*What is required*
Set down each line of the records once more, precisely, and omit the pictures.

*Source records*
╔══
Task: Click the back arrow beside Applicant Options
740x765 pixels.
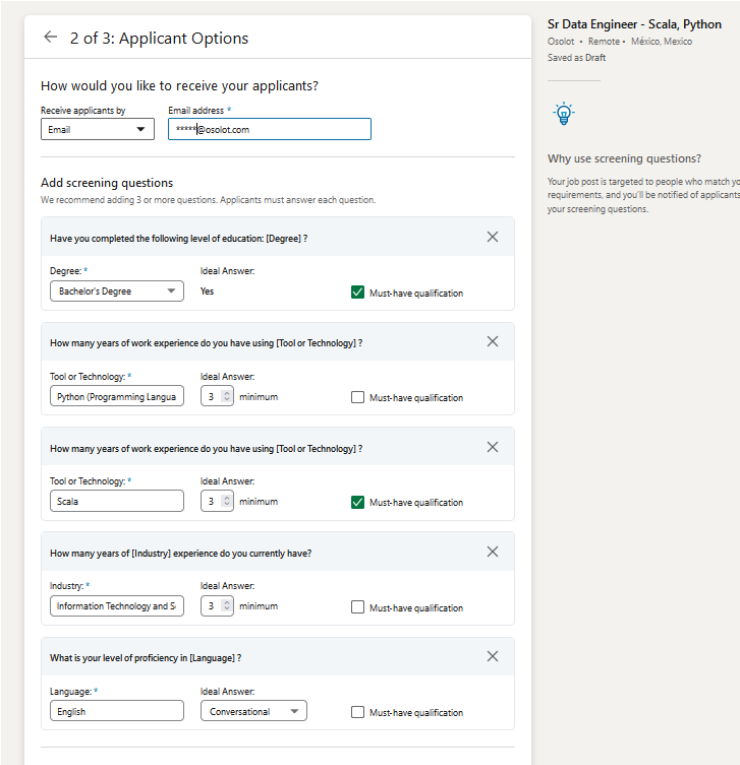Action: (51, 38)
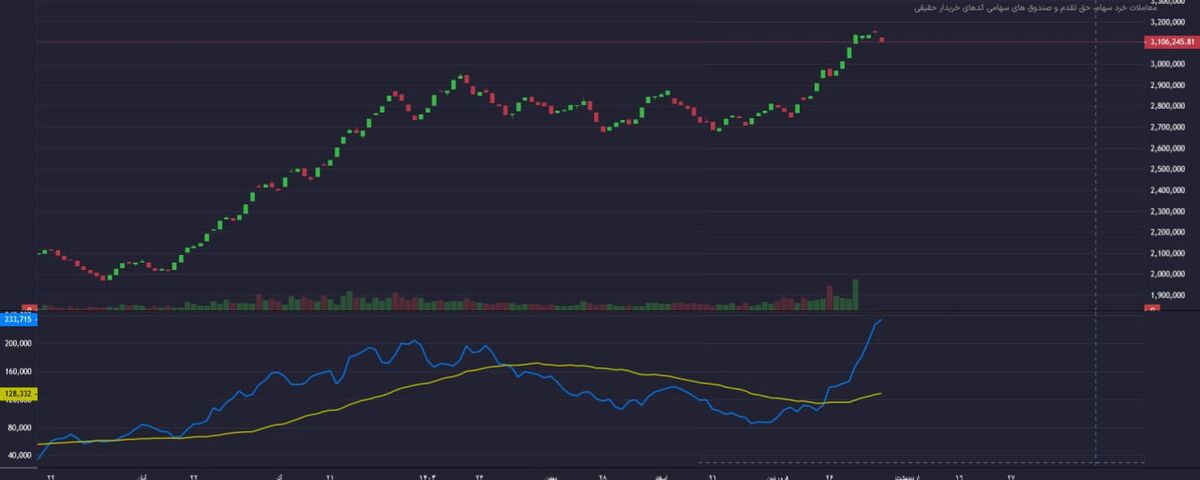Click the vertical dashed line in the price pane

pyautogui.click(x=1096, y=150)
╚══
*Result of the exercise*
Task: Click the back arrow beside Applicant Options
740x765 pixels.
Action: (51, 38)
Click the vertical dashed line in the price pane

pyautogui.click(x=1096, y=150)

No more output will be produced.